Os negros comiam basicamente frutas, leguminosas e verduras, plantados e colhidos por eles próprios em pequenas hortas ao redor das senzalas.
As folhas e ervas, também faziam parte desta alimentação, preparados cozidos ou acrecidos a alguma preparação.
Comidas pastosas ou cremosas, são algumas referencias até hoje como no caso do Bobó e do Vatapá.
Segundo pesquisadores, o consumo de amidos nos dá uma boa ideia da diversidade de soluções de vida.
 Analisando arquivos da Santa casa de Misericórdia, encontramos informes sobre o consumo da farinha de mandioca vinha em primeiro lugar, seguida pelo milho (em quantidade 10 vezes menor) e pelo arroz (metade da produção do milho), representando o feijão 70% do arroz estocado.

A arte da sedução através de preparos e combinações exercida pelos serviçais, foi claramente se impondo a mesa do colono, adaptando elementos europeus, aos produtos da terra, conferindo assim, um sabor muito particular.

Identidade Alimentar: 
Para a Antropologia, Identidade consiste na soma nunca concluída de um aglomerado de signos, referências e influências que definem o entendimento relacional de determinada entidade, humana ou não humana, percebida por contraste, ou seja, pela diferença ante as outras, por si ou por outrem. Portanto, Identidade está sempre relacionada a ideia de alteridade, que é a concepção que parte do pressuposto básico de que todo o homem social interage e interdepende do outro.
É necessário compreender alteridade, não como concordância e sim, uma aceitação de ambas as partes. ou seja, é necessário existir o outro e seus caracteres para definir por comparação e diferença com os caracteres pelos quais me identifico.

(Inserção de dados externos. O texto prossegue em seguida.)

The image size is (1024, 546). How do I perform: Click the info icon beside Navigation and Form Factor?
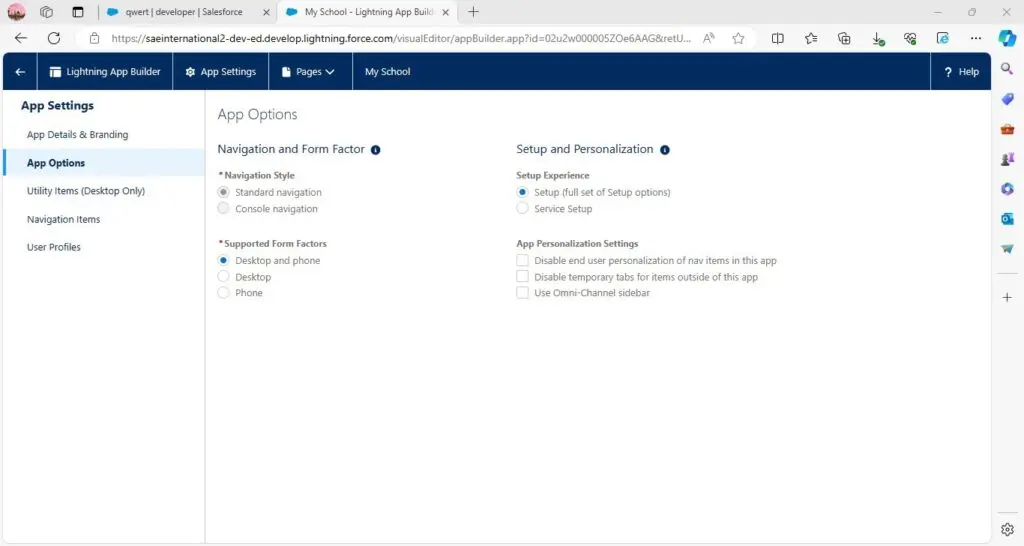[376, 150]
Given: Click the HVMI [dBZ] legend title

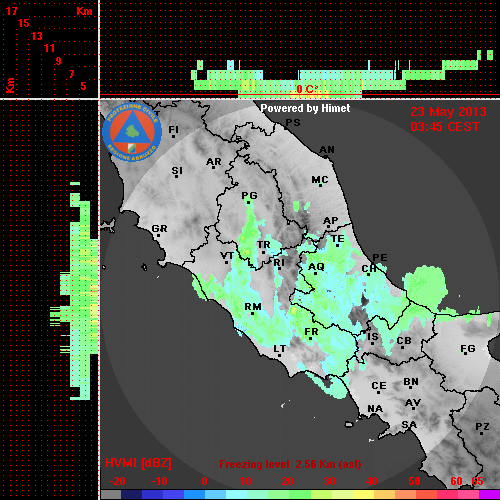Looking at the screenshot, I should click(x=138, y=463).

A alimentação, quando constituída como uma cozinha organizada, torna-se um símbolo de uma identidade, atribuída e reivindicada, por meio da qual os homens podem se orientar e se distinguir. Mais do que hábitos e comportamentos alimentares, as cozinhas implicam formas de perceber e expressar um determinado modo ou estilo de vida que se quer particular a um determinado grupo. Assim, o que é colocado no prato serve para nutrir o corpo, mas também sinaliza um pertencimento, servindo como um código de reconhecimento social.